As people would come to tell it, that was the day, one year ago this month, “when the war began.” Thirty-five days before, 63 miles away, one man had killed another in the border city of Reynosa, and now it was raining fire. The murder was the culmination of more than a year of tension between the Gulf cartel and Los Zetas. Although the Zetas, originally a group of deserters from the Mexican army’s special forces, had begun as the enforcement arm of the Gulf, they gradually gained clout after 2003, when the Gulf’s leader, Osiel Cárdenas Guillén, was arrested. By 2008, they were an organization in their own right, operating alongside the Gulf in an alliance known as the Company. While both groups held ground in the larger cities, the area around Mier became more tightly controlled by the Zetas. Then the tension exploded. The man who had been killed in Reynosa was a plaza boss for the Zetas, managing the flow of drugs through the city. The Zetas demanded the killer, but the Gulf refused. That is how the war began.

After the explosions subsided, Mayor José Iván Mancillas Hinojosa phoned the governor of Tamaulipas and begged for help. But the reinforcements would take nine months to arrive. The state had been embroiled in conflict ever since President Felipe Calderón, who had declared war on the cartels immediately following his inauguration, in 2006, had unleashed the marines on the Gulf and the Zetas. But now it became a three-way battle that would bring Tamaulipas to its knees. The same days that Mier was attacked by the Gulf last February, the cities of Reynosa and Nuevo Laredo and the towns of Valle Hermoso, Díaz Ordaz, Camargo, and Miguel Alemán all experienced terrifying gun battles. Over the next months, decapitated and dismembered bodies appeared hanging from trees and utility poles. The severed head of a state police commander was delivered to a military post. Banners were strung in which the Gulf cartel exhorted the government to step aside and allow them to wipe out the Zetas, since “poison can only be combated with poison.”

For the average resident in Mier whose life was not directly touched by the drug trade, the Zetas and the Gulf cartel were one and the same: Los Malos, “the Bad Ones.” But now Mier became a battleground between the two. Throughout that spring, summer, and fall, the townspeople would have to withstand more gunfights, each lasting six, seven, eight hours at a time. The police station was bombed. The buildings became so severely scarred by repeated rounds from AK-47’s and heavy-caliber rifles that they began to look like sieves. Then, on November 5, in Matamoros, marines tracked down one of the Gulf’s top leaders, Ezequiel Cárdenas Guillén, a.k.a. Tony Tormenta, and killed him. The Zetas saw an opportunity to regain the upper hand in Mier. The same day that Cárdenas fell, word spread that the Bad Ones were out in the streets, shouting for all Mierenses to leave town or be killed. Of the families who remained, hundreds panicked and fled, leaving behind only those who were too frail to move.

▶ [Supplied material]:

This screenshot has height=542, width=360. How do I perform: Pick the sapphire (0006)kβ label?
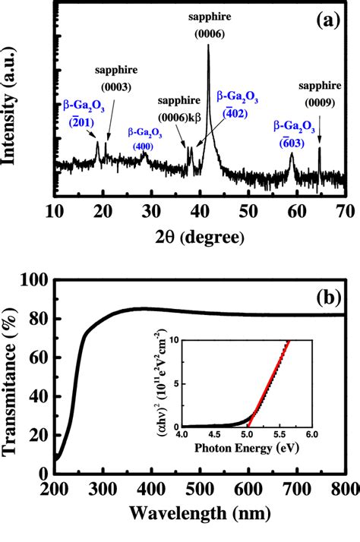tap(180, 109)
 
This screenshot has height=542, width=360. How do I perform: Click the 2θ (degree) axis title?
tap(200, 237)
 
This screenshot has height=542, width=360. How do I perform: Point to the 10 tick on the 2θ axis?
tap(54, 210)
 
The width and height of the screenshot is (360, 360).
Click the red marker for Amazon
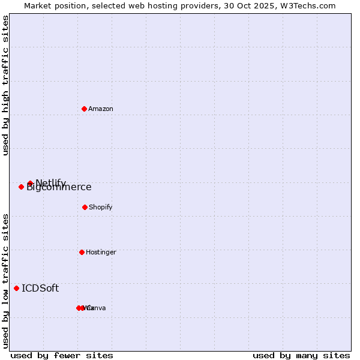point(84,109)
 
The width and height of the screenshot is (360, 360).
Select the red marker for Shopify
point(85,207)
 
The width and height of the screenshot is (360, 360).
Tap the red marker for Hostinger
point(82,252)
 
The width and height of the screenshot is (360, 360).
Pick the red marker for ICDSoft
point(16,288)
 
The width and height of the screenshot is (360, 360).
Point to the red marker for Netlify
point(30,183)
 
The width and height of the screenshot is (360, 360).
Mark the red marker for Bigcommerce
point(21,187)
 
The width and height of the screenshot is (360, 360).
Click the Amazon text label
point(101,109)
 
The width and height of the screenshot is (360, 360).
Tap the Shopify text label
point(101,207)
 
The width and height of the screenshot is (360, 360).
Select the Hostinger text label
point(101,252)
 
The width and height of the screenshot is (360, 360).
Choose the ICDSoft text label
point(40,288)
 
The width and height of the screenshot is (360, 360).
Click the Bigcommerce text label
point(59,188)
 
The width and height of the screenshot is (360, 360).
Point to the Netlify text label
point(51,182)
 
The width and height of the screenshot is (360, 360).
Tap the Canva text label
point(97,308)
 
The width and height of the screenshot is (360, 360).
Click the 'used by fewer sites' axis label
point(62,355)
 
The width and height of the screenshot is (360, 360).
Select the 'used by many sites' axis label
point(301,355)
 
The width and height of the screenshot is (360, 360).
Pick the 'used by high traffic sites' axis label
point(6,85)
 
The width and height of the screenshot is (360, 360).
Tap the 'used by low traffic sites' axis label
point(6,281)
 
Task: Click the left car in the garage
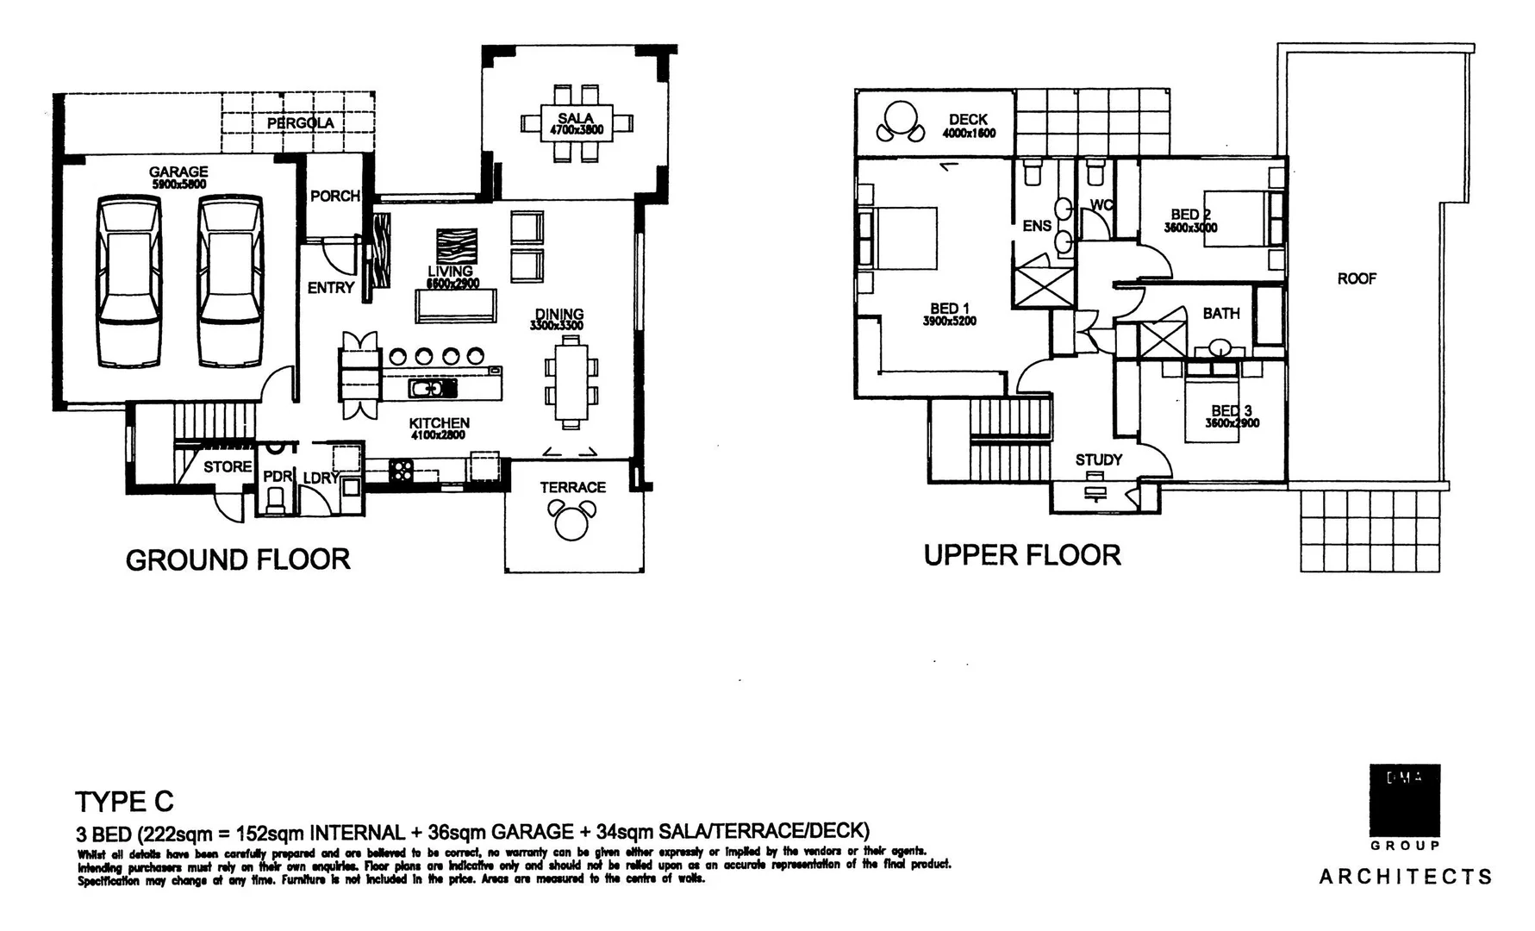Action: point(129,280)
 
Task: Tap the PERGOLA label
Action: point(300,123)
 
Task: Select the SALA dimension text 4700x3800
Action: point(576,131)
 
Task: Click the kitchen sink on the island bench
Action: point(426,390)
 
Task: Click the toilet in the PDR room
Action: point(277,500)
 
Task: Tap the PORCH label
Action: point(334,197)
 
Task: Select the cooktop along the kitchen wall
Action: point(402,471)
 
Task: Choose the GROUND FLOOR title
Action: point(238,560)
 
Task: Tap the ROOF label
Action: point(1357,278)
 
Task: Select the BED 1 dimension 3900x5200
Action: point(949,322)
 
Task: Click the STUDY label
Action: point(1098,459)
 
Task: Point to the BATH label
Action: point(1221,313)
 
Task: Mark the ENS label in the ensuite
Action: point(1037,226)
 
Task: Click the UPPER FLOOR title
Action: point(1022,555)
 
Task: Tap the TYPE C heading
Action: point(124,802)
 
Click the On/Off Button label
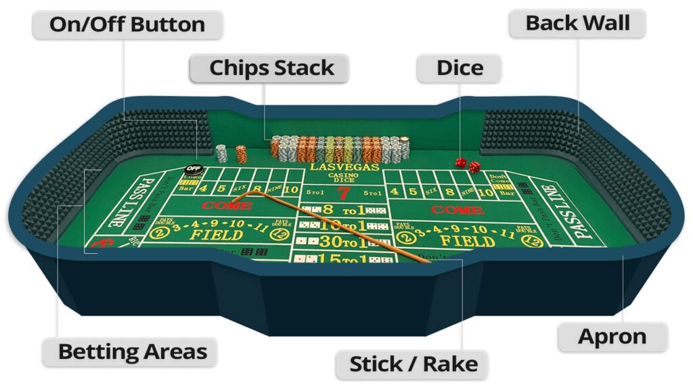[127, 25]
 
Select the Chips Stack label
[271, 68]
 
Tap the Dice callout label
[460, 68]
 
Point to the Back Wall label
[577, 23]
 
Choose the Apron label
[612, 337]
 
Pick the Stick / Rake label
[413, 364]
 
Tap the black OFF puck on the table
[194, 169]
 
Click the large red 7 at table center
[344, 193]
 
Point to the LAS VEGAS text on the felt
[344, 167]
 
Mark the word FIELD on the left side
[216, 235]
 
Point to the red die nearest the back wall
[460, 162]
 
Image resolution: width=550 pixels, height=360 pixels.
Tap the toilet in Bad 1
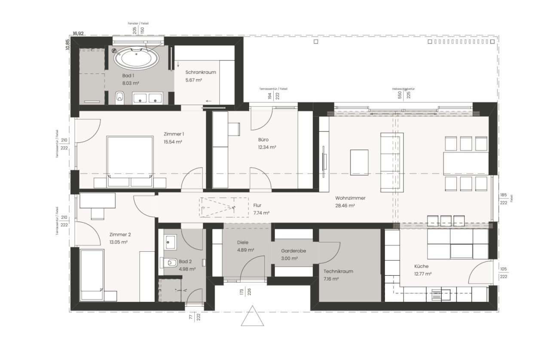[x=120, y=98]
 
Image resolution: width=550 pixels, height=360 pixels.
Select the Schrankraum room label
[x=200, y=72]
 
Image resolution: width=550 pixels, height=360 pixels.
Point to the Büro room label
[x=264, y=140]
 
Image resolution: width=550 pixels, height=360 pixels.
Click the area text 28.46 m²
[x=345, y=206]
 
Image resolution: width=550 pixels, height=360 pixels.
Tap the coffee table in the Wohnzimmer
[x=359, y=162]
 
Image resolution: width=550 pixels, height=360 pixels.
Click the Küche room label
[x=421, y=266]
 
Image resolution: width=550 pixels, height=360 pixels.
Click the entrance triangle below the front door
[x=252, y=318]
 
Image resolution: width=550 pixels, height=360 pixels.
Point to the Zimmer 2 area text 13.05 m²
[x=119, y=242]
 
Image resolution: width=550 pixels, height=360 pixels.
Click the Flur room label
[x=257, y=205]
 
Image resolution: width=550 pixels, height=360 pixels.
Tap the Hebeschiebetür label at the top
[x=403, y=88]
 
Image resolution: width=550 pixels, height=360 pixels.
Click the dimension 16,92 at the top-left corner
[x=78, y=33]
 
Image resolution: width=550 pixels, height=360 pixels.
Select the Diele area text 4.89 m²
[x=245, y=250]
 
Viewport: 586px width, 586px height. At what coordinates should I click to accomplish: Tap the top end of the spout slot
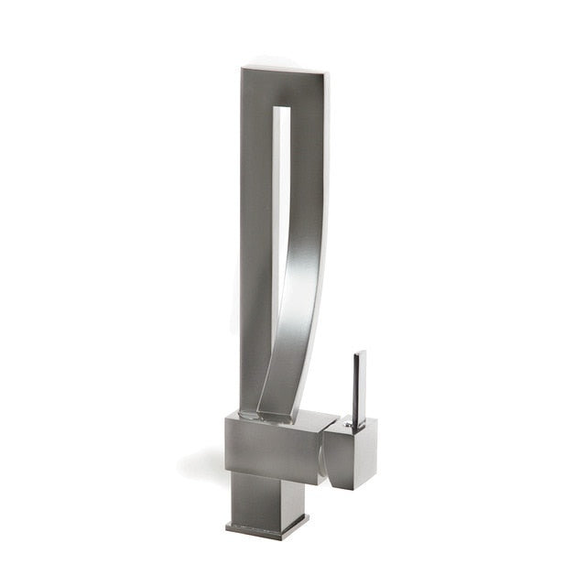[x=285, y=111]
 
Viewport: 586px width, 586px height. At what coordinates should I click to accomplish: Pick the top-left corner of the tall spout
[x=244, y=70]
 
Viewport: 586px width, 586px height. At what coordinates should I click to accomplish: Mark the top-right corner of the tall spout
[x=328, y=73]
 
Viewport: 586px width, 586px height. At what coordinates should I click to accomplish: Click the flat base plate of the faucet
[x=266, y=529]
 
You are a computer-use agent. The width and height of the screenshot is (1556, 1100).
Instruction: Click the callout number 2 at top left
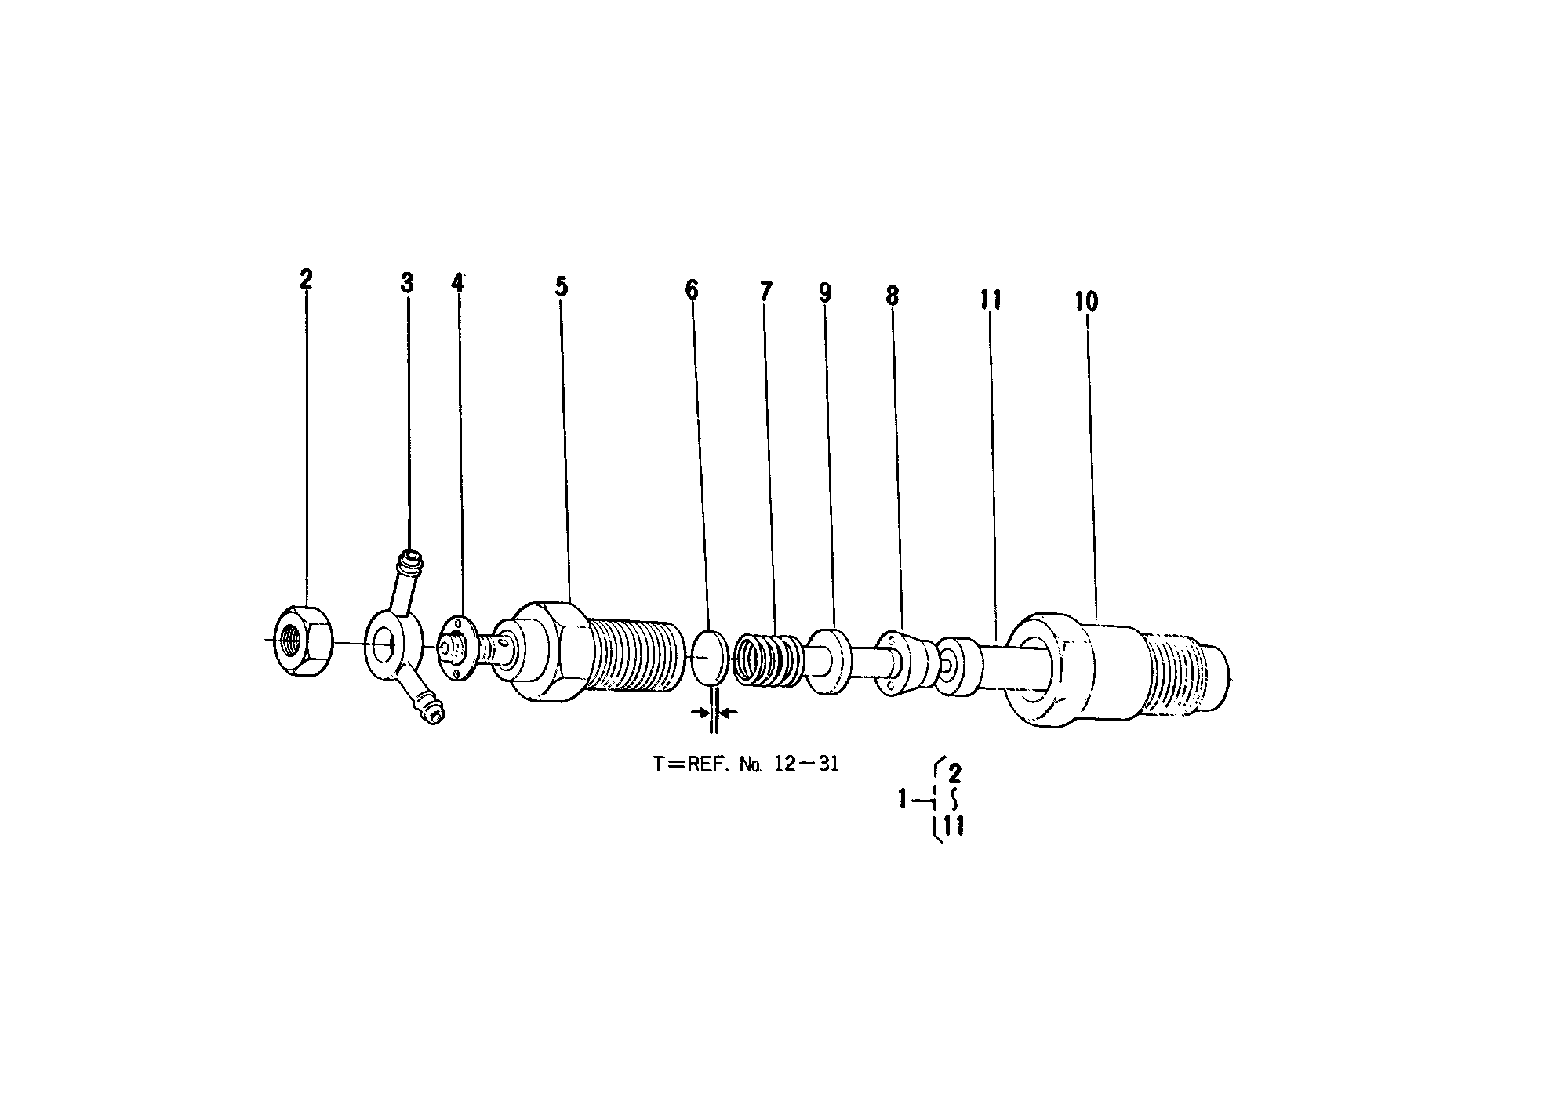[306, 278]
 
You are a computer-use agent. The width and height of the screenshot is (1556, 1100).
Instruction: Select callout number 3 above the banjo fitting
[406, 282]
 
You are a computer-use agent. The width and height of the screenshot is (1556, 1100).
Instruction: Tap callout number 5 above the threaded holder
[561, 287]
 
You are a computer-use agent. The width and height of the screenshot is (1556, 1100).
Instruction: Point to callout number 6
[691, 290]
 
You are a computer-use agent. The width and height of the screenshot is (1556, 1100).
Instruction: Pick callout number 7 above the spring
[765, 292]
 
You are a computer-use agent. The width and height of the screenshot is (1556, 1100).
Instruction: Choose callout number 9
[824, 292]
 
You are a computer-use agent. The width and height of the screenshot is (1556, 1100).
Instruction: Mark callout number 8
[892, 296]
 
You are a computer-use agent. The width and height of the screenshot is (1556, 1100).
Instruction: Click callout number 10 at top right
[1086, 301]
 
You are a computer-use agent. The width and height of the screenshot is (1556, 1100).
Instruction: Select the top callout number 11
[990, 299]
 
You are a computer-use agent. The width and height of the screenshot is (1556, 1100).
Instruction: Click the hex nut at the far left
[304, 641]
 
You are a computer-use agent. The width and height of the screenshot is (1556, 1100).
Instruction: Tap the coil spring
[767, 661]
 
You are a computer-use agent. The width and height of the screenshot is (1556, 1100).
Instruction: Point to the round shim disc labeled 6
[710, 656]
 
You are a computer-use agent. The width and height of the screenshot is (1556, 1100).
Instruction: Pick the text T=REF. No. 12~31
[746, 764]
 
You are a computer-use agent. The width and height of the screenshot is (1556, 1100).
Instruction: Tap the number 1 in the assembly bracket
[903, 800]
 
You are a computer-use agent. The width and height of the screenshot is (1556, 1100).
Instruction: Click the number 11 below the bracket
[954, 826]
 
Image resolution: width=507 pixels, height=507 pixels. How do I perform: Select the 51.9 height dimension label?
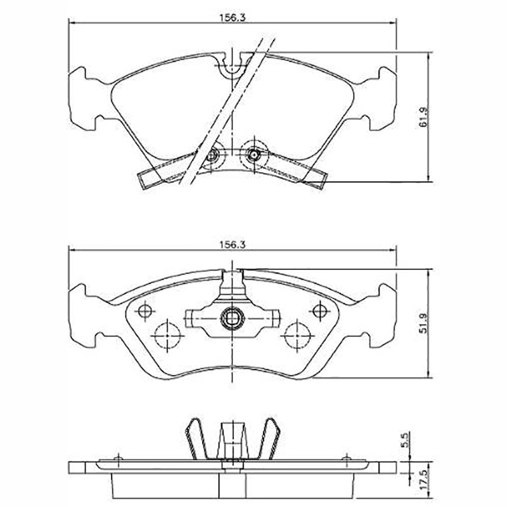(x=424, y=323)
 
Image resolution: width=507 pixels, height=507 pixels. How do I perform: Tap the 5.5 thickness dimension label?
(x=406, y=440)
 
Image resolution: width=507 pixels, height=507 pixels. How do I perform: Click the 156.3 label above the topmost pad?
(x=233, y=18)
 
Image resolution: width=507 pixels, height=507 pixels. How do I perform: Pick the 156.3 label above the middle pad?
(x=233, y=245)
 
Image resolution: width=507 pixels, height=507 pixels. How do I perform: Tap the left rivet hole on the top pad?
(x=212, y=156)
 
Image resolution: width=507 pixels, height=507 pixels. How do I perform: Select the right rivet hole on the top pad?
(x=254, y=155)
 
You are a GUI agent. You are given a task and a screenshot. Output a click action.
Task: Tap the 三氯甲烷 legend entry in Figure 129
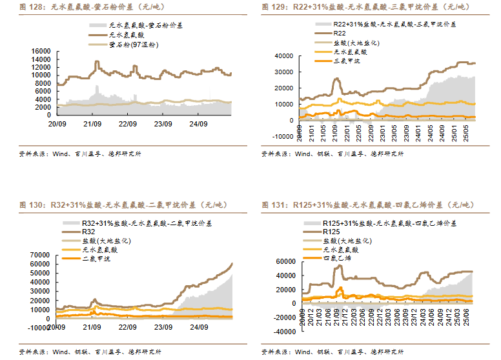pyautogui.click(x=347, y=61)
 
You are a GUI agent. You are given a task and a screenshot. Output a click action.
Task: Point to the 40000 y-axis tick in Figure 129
pyautogui.click(x=284, y=56)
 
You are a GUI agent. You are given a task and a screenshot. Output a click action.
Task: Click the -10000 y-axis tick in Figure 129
pyautogui.click(x=282, y=136)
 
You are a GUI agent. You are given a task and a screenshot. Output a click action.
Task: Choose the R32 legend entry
pyautogui.click(x=88, y=232)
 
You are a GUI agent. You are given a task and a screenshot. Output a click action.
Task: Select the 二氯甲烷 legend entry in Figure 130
pyautogui.click(x=96, y=259)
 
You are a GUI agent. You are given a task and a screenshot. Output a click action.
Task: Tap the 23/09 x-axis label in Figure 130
pyautogui.click(x=163, y=326)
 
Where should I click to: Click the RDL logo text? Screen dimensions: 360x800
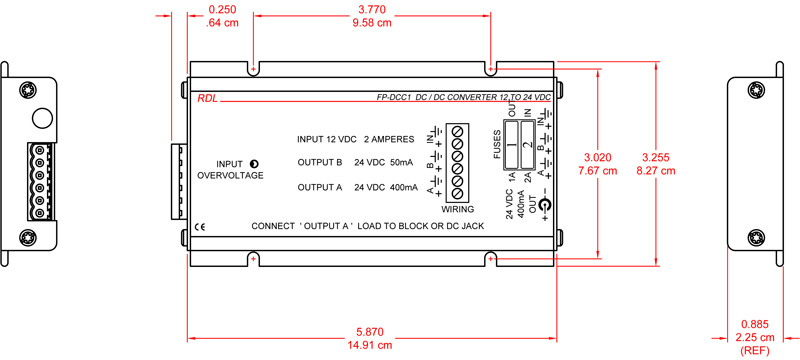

▶ [Objective 1]: The passage about the cartel war in Mier names several cities and towns that had gun battles on the same days the Gulf attacked Mier. List all of them.
▶ [Objective 2]: Carry the passage about the cartel war in Mier forward from its final sentence.

▶ [Expected output 1]: Reynosa, Nuevo Laredo, Valle Hermoso, Díaz Ordaz, Camargo, Miguel Alemán

▶ [Expected output 2]:
Those who had visas crossed into Texas. Others crowded in with friends in nearby Miguel Alemán, where the mayor set up a temporary shelter in the Lions Club for some five hundred people who had no place to go. Relief aid trickled in. Then the journalists came, Mexican and American, and wrote stories that described the shelter as the first for drug war “refugees” in Mexico. On November 20 the Wall Street Journal suggested that Tamaulipas was a failed state.

This was a public relations disaster for the federal government, which was still reveling in the killing of Cárdenas. Its strategy of targeting cartel leaders had once again unleashed a wave of violence, and it had no plan for containing the resulting unrest in Mier and across Tamaulipas. So four days later, officials announced a new mission, dubbed Coordinated Operation Northeast, which would finally send additional troops and federal police to the state (and to neighboring Nuevo León, where the Gulf and Zetas were also fighting). It had taken them three weeks to respond to the mass exodus of Mier, a town of 6,500 citizens. But just five days after the reinforcements arrived, a spokesman for Calderón declared that crime in Tamaulipas was down by almost half. Then came the order to shut down the shelter, since, according to the government, it was safe for the Mierenses to go home.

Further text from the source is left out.